An ear for music: Piano teacher still at the keyboard at age 82

January 17, 2011 

Lois Horn has taught piano for more than 64 years, and despite problems with her vision and right hand, she is still going strong at age 82.

"I am so grateful and lucky," she said. "I have had a lot of people help me everywhere I've been. Now, more than ever, I have a marvelous support system."

Horn was late to find her passion in playing the piano but did, thanks to a friend in her hometown of Syracuse, N.Y.

"I was a very late starter," she said. "I played in high school with a friend, and I taught myself and tried to keep up with her."

She achieved a bachelor's degree in piano from Syracuse University and later received a master's in piano from Michigan State University.

"I ended up staying at Michigan as an instructor, teaching music majors," Horn said. "In the summers, we had a special program for gifted high schoolers, and I became the head of that program."

Horn met her husband of 53 years, Al, on campus when he was trying to date one of her girlfriends:

"Al was a college of forestry professor, and luckily my girlfriend had just found 'the one,' so she passed Al on to me," she recalled.

The couple were married in 1954 in Syracuse. They were only going to be in Syracuse for a few years while Al got his PhD, but they ended up spending half a lifetime in the city. Horn raised their children -- Allen, Lisa and Larry -- while teaching piano 20 hours a week to 20 students.

"I had my studio in our home, and I worked at Cazenovia College," she said. "My students were highly motivated and often winners in competitions."

THE PIANO TEACHER

Their three children all played the piano, but no one could keep up with Horn, who also trained with world-famous pianist Leon Fleisher in the 1970s. Horn worked hard and performed at many concerts, always growing her already expansive skills at the keys.

"I convinced Leon to work with me for a year," Horn said. "He taught me technical stuff -- the musicology of a piece and what the composer was writing -- that I could bring out for the audience."

Horn landed in the Lowcountry in 1994 when her husband Al was ready to leave the Syracuse winters behind for good.

"We lived in Syracuse for more than 43 years, and it was hard for me to go," Horn said. "Al was tired of the cold and wanted to get away from the snow. I didn't want to leave."

Her dedication to the piano only grew when she and Al moved to Beaufort.

"Any time someone needed an accompanist, I would perform with them. I did shows and concerts and even played at churches all over," Horn said. "I traveled from Fripp Island out to Ridgeland as an accompanist. It has been good fun."

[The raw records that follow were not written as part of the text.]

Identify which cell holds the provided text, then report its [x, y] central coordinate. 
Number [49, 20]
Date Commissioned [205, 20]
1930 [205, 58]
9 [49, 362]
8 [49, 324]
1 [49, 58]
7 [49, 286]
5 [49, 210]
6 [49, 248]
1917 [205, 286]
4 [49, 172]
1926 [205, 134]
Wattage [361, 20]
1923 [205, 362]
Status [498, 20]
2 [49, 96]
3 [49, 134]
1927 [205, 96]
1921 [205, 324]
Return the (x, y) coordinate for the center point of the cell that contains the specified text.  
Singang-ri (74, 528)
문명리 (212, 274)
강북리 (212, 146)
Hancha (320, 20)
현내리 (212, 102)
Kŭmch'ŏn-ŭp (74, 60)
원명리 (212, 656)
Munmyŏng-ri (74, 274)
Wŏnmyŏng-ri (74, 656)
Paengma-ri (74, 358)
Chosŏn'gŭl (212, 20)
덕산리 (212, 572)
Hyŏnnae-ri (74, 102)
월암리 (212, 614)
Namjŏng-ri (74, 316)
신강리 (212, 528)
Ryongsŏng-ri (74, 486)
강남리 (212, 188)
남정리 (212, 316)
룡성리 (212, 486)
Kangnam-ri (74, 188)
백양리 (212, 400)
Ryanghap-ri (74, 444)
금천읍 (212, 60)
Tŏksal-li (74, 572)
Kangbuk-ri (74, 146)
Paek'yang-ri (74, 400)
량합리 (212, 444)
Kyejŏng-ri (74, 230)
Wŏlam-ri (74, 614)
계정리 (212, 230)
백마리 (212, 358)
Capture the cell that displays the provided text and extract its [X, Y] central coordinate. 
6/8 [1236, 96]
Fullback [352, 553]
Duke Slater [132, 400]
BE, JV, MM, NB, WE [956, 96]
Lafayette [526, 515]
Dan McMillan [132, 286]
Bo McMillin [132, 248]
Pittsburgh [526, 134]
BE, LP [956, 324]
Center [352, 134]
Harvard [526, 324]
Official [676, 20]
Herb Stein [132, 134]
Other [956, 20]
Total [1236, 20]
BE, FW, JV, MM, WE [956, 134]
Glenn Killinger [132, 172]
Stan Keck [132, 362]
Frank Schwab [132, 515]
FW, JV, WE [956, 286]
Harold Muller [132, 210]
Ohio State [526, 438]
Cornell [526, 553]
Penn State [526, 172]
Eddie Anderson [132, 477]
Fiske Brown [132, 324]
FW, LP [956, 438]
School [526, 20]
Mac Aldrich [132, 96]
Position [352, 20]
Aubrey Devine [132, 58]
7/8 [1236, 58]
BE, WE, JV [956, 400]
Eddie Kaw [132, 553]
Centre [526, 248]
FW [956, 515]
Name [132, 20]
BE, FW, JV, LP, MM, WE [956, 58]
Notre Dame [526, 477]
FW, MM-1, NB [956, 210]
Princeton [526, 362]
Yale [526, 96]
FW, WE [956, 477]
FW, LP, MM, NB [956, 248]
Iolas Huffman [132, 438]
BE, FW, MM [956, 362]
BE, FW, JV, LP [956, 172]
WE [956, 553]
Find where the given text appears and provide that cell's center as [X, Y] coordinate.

In Syracuse, Horn volunteered as the president of the New York Federation of Music Clubs, in charge of all the music clubs, scholarships and competitions in the state. She missed all the activity when she moved to Beaufort, so she decided to create similar music groups in the Lowcountry that are still going strong today.

"There were no music groups, so I started two," Horn said. "The Beaufort Area Music Teachers and Hausmusik. It was a good outlet for me."

GIVING BACK

Al worked at his carpentry hobby in the garage, while Horn took their dog, Heidi, and visited all the area nursing homes to entertain folks.

"I would play the classics, and she would jump up and sit in people's laps."

Anne Chambers is a friend and neighbor to Horn. Lois and Al were friends with Chambers' parents, and they would occasionally go shrimping together. Later, Horn was the hospice volunteer nurse for Anne's father for three years.

"Lois is very serious about her work, and she is very driven," Chambers said. "I think Lois considered my father one of her best friends, and she relieved and relaxed him. She would bring Heidi in and plop him right in Dad's bed."

Al passed away a few years ago, but Chambers has fond memories of their combined talent.

"Lois and Al would visit people, and he would sing with her while she played," Chambers said. "It was a wonderful thing."

Horn plays publicly despite major vision problems in one eye and having a partially paralyzed right hand. She still teaches nine students in her studio.

"I pick pieces that use intervals I can play, and I have most pieces memorized," she said. "Last month I was playing at Sea Island Presbyterian Church."

As she gets older, Horn is getting help from the people that she helped years ago.

"I worked for Friends of Caroline Hospice for seven years, and now, they are helping me. I could not stay in my home without them," she said. "They drive me to appointments and give me so much support and love. Without them, I could not manage it all. I owe people tremendous gratitude."